Data entries:

====================

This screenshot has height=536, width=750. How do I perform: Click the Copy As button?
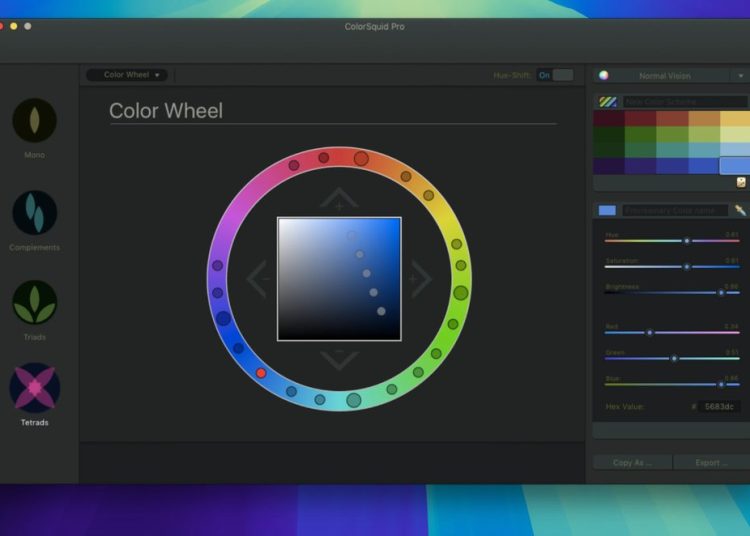[x=630, y=463]
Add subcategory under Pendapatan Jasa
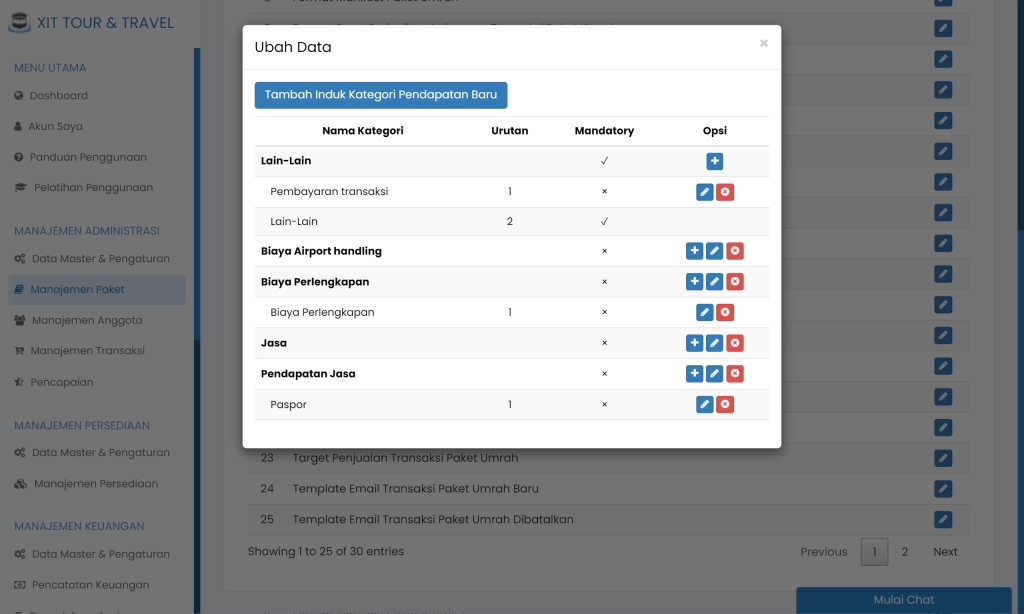Screen dimensions: 1024x614 [694, 374]
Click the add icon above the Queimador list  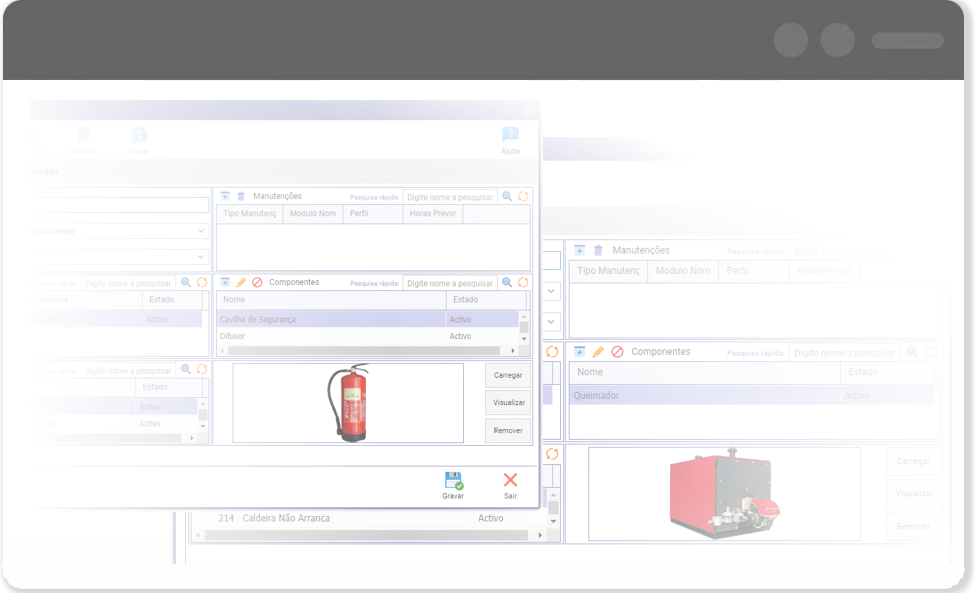pyautogui.click(x=580, y=352)
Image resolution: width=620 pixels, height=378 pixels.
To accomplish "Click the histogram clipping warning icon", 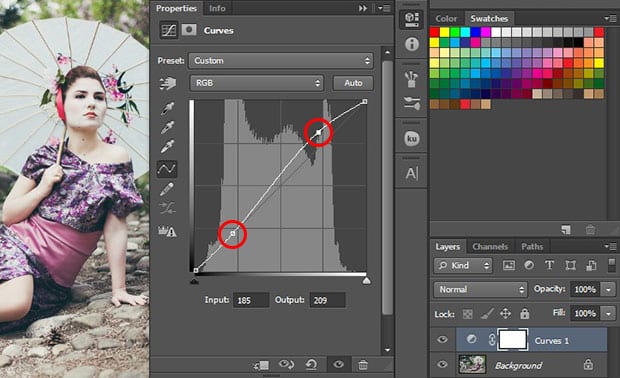I will 167,231.
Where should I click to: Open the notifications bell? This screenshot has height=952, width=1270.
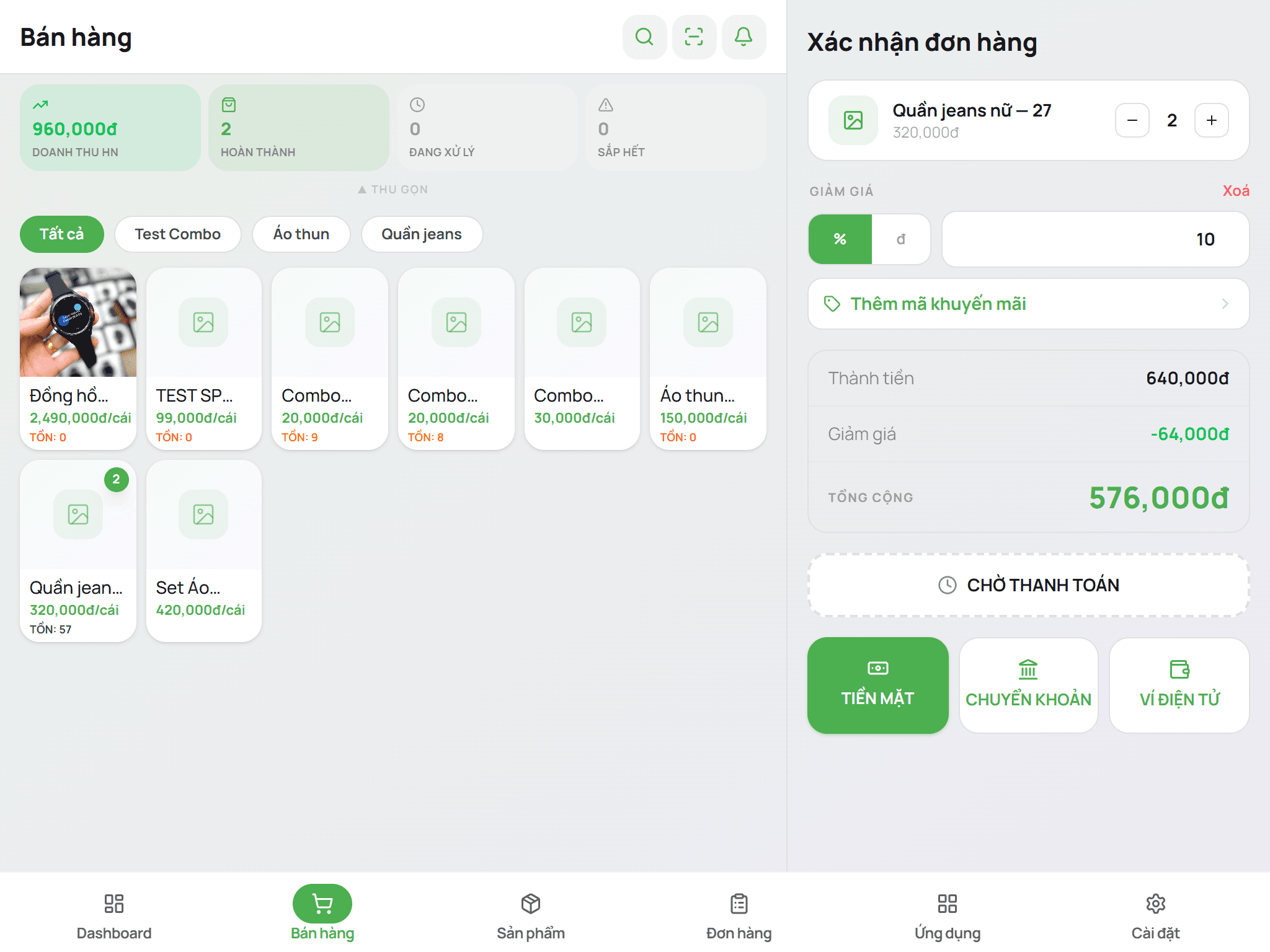(744, 37)
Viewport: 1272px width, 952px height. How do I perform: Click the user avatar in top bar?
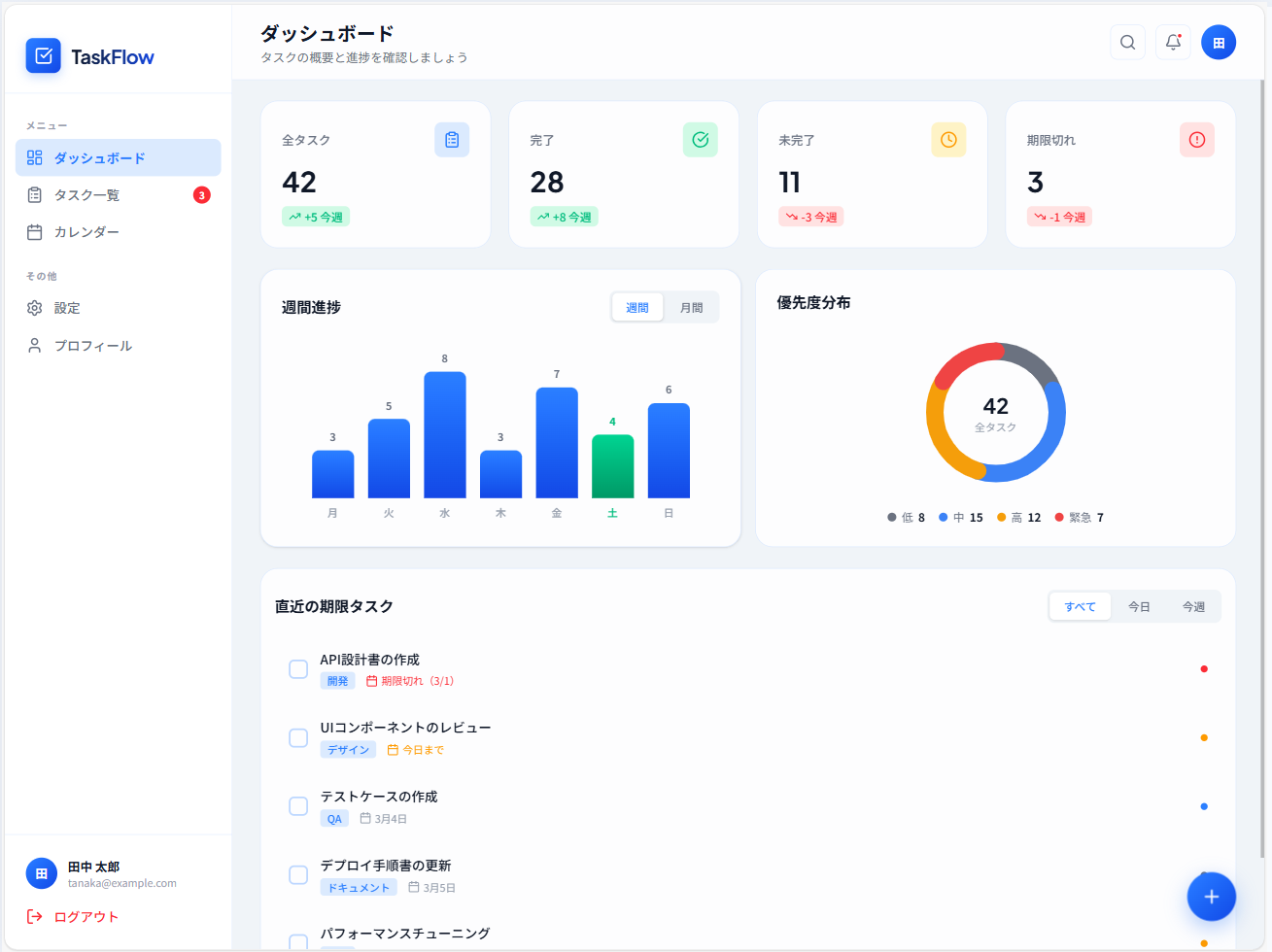tap(1219, 42)
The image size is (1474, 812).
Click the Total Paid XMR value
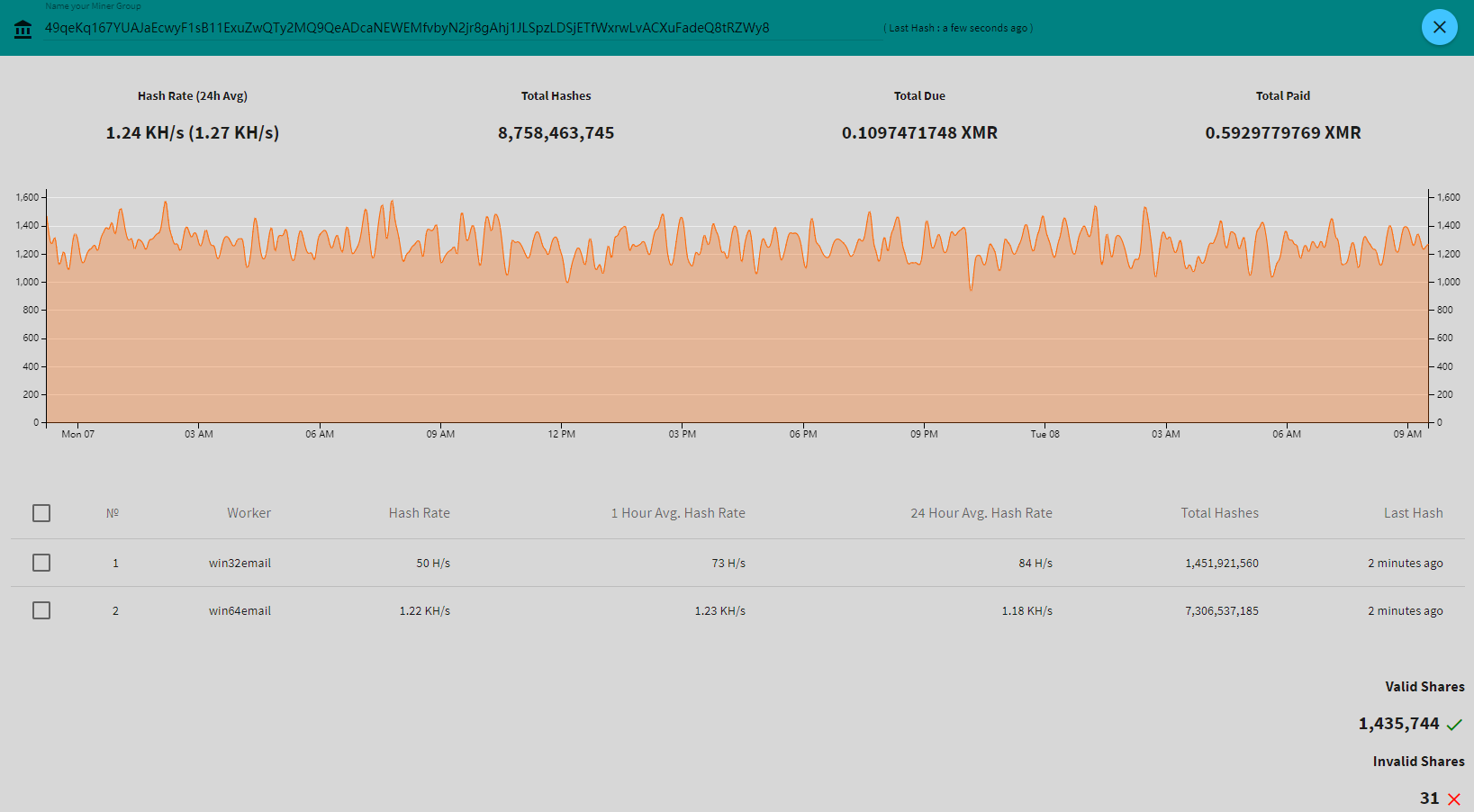[1282, 133]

====================

Problem to work on: Rewrite the lines from the one containing "Where should I" through the last line, inclusive, changing "user avatar" to "profile picture" and keeping everything else the same. Leave out the pictures.

Solution:
Where should I click to: Open the notifications bell? This screenshot has height=952, width=1270.
(744, 37)
Viewport: 1272px width, 952px height. How do I perform: Click the profile picture in top bar?
tap(1219, 42)
The image size is (1474, 812).
Click the Total Paid XMR value
[1282, 133]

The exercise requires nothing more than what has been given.